Ziel A:
Entnehmen Sie der zitierten Textstelle über die Theorie des Staatskapitalismus den Abschnitt von „3) In seinem“ bis einschließlich „getrieben.(54)“ wortgetreu.
Ziel B:
Schreiben Sie die Textstelle über die Theorie des sowjetischen Staatskapitalismus im Anschluss an ihren letzten Satz weiter.

Weitere Argumente erbrachten sie für diese Behauptung nicht,
was selbstverständlich von apologetischen Autorinnen sofort
angemerkt wurde.(48) Am Ende der dreißiger Jahres wurde
die Theorie des Staatskapitalismus jedoch allmählich weiter
ausgearbeiet. 1939 publizierte das amerikanische Periodikum
Modern Quarterly eine Betrachtung unter dem Titel »U.S.S.R.:
Proletarian or Capita-list State?«(49) Der Autor R.L.
Worrall, dessen biographische Daten ich nicht erschließen
konnte,(50) unternahm hier den Versuch, die Theorie vom
Sowjet-Staatskapitalismus marxistisch zu fundieren. Um seine
Orthodoxie hervorzuheben, knüpfte Worrall bei den Grundlegern
des »wissenschaftlichen Sozialismus« an:
1) An zwei Stellen im dritten Band
von Das Kapital - dem Band, der »von denen, die Marx
studiert haben, so sehr vernachlässigt« wurde - ist
angeführt, welches die wesentlichen Bestandteile einer
kapitalistischen Produktionsweise sind: Konzentration der
Produktionsmittel in den Händen einer kleinen Gruppe von
Besitzenden, gesellschaftliche Organisation des
Arbeitsprozesses, Herstellung des Weltmarktes(51),
Waren- und Mehrwertproduktion(52).
2) Bei seiner Analyse des
Aktienkapitals, ebenfalls im dritten Band von Das Kapital,
hatte Marx festgestellt, daß bei Aktiengesellschaften die
Führer der Unternehmen zu »Dirigenten« des Kapitals anderer
werden, während die Kapitaleigentümer nur noch einen
Eigentumstitel haben. Dadurch werde das Kapital als
Privateigentum innerhalb der Grenzen der kapitalistischen
Produktionsweise selbst »aufgehoben«.(53)
3) In seinem Anti-Dührung
hatte Engels nicht nur auf das Aufkommen des Aktienkapitals
hingewiesen, sondern auch auf die Tendenz, Investitionen, die
für einzelne Unternehmer zu umfangreich sind (z.B. im
Eisenbahnsektor), vom Staat verrichten zu lassen. Beide
Entwicklungen implizierten Engels zufolge keineswegs das
Verschwinden des Kapitalismus: Das Kapitalverhältnis wird
dadurch nicht aufgehoben, sondern nur auf die Spitze
getrieben.(54)

Gegebene Daten:

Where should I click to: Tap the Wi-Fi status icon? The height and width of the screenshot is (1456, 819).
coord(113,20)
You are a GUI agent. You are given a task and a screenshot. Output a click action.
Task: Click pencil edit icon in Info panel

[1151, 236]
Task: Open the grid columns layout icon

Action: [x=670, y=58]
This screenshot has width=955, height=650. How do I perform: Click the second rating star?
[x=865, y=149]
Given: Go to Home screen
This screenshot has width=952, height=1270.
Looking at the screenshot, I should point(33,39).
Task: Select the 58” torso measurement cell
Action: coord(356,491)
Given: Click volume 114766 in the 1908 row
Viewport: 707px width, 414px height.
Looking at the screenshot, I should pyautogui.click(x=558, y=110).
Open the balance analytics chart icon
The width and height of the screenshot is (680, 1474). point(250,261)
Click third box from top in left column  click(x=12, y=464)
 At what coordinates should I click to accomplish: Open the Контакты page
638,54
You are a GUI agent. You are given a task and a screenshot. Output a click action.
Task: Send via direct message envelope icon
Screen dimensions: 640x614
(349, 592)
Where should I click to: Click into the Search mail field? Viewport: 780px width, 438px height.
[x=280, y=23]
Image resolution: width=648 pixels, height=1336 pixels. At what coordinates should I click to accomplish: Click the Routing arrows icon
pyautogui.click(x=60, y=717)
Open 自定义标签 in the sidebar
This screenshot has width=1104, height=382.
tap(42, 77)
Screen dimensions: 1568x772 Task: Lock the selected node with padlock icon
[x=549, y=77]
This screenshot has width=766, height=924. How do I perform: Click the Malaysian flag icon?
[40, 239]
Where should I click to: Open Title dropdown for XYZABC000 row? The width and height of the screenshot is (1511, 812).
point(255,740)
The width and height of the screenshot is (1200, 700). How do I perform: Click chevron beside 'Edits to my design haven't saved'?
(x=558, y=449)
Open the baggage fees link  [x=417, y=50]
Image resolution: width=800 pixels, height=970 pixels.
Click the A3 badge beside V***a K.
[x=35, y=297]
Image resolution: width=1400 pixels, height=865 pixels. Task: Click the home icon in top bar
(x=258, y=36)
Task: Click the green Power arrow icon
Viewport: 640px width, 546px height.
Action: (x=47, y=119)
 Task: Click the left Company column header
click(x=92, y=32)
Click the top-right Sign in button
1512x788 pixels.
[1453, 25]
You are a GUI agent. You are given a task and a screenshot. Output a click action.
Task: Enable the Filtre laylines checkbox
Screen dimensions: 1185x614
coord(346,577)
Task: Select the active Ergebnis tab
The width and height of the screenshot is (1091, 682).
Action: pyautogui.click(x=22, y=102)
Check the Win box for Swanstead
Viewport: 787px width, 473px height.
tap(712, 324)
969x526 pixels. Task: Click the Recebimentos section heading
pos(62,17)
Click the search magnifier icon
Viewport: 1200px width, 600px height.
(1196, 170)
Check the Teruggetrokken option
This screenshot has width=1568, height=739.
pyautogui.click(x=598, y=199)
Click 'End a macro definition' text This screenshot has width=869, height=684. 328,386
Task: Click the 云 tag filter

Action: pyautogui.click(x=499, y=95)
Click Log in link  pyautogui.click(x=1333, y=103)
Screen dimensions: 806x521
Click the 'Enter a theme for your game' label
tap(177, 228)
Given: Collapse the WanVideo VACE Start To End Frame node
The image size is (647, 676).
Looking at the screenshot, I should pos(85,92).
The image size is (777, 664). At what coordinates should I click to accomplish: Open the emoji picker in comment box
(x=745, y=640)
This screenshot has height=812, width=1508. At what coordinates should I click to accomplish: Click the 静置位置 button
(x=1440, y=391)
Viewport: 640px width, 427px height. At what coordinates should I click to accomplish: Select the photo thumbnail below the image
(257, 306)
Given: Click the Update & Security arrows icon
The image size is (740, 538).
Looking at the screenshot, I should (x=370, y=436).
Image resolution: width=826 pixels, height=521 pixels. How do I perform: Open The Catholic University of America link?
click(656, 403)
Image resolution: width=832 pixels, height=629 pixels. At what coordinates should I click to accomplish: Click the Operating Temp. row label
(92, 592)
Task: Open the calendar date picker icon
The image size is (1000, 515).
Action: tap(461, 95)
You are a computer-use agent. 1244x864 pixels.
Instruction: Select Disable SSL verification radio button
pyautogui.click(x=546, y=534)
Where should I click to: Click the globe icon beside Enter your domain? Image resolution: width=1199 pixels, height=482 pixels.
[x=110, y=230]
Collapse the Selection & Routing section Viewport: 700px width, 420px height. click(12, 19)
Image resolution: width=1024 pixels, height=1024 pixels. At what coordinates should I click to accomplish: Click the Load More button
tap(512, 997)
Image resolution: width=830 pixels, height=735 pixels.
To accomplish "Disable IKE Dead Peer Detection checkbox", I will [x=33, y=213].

Ergebnis A:
3) In seinem Anti-Dührung
hatte Engels nicht nur auf das Aufkommen des Aktienkapitals
hingewiesen, sondern auch auf die Tendenz, Investitionen, die
für einzelne Unternehmer zu umfangreich sind (z.B. im
Eisenbahnsektor), vom Staat verrichten zu lassen. Beide
Entwicklungen implizierten Engels zufolge keineswegs das
Verschwinden des Kapitalismus: Das Kapitalverhältnis wird
dadurch nicht aufgehoben, sondern nur auf die Spitze
getrieben.(54)

Ergebnis B:
Aus 1. schloß Worrall, daß das
Privateigentum (insbesondere an den Produktionsmitteln) nicht
»in jeder Phase seiner Entwicklung« für den Kapitalismus
wesentlich sein muß. Aus 2. und namentlich aus 3. leitete er ab,
daß »die weitere Entwicklung des Kapitalismus in Richtung des
Staatseigentums an den Produktionsmitteln« zu »der tatsächlichen
Aufhebung des Privateigentums« führen kann, während das Wesen
des Kapitalismus erhalten bleibe. Mit seiner Berufung auf die
Klassiker wollte Worrall vor allem aufzeigen, daß eine
Gesellschaft, in der Staat und Kapital zu einem alles
dominierenden Ganzen geworden sind, für den wissenschaftlichen
Sozialismus theoretisch möglich ist. Auch Lenin wird in
diesem Zusammenhang als Zeuge zitiert.
Im zweiten Schritt seiner
Argumentation versucht Worrall aufzuzeigen, daß die theoretische
Möglichkeit in der Sowjetunion Wirklichkeit geworden ist;
hier sei tatsächlich auf kapitalistischer Grundlage eine
historisch einmalige Verschmelzung von politischen und
ökonomischen Machtzentren entstanden. Worralls Thesen hierzu
können wie folgt zusammengefaßt werden:
1) Die stalinistische Bürokratie
ist keine bürgerliche Klasse. Ihre Struktur hat keine
Ähnlichkeit mit der auf Privateigentum basierenden
Bourgeoisie.
2) Jedoch ist die Funktion
der Bürokratie identisch mit der Funktion der Bourgeoisie:
»ihr gesellschaftlicher Zweck ist,
objektiv gesprochen, die Kapitalakkumulation in Rußland - die
Warenproduktion, die Erzielung von Mehrwert aus der
Arbeiterklasse, die Realisierung dieses Mehrwerts als Profit des
Staates und die Umwandlung des Profits in weiteres
Staatseigentum, insbesondere Kapital in Form weiterer
Produktionsmittel: mehr Fabriken, mehr Maschinen, mehr
Bergwerke usw.«(55)
3) Die Sowjetunion könnte dennoch
ein Arbeiterstaat sein, wenn die Bürokratie der
Arbeiterklasse untergeordnet wäre, d.h. wenn die Sowjets oder
andere Formen der Arbeiterdemokratie die letztendliche
Bestimmung über die Politik der Bürokratie hätten. Dies ist
jedoch nicht der Fall, und »genau dieser Umstand macht den
russischen Staat zu einem kapitalistischen anstatt einem
Arbeiterstaat«.(56)
4) Das Sowjetsystem exportiert kein
Kapital und exploitiert keine Kolonien. Es ist deshalb, obwohl
kapitalistisch, nicht imperialistisch.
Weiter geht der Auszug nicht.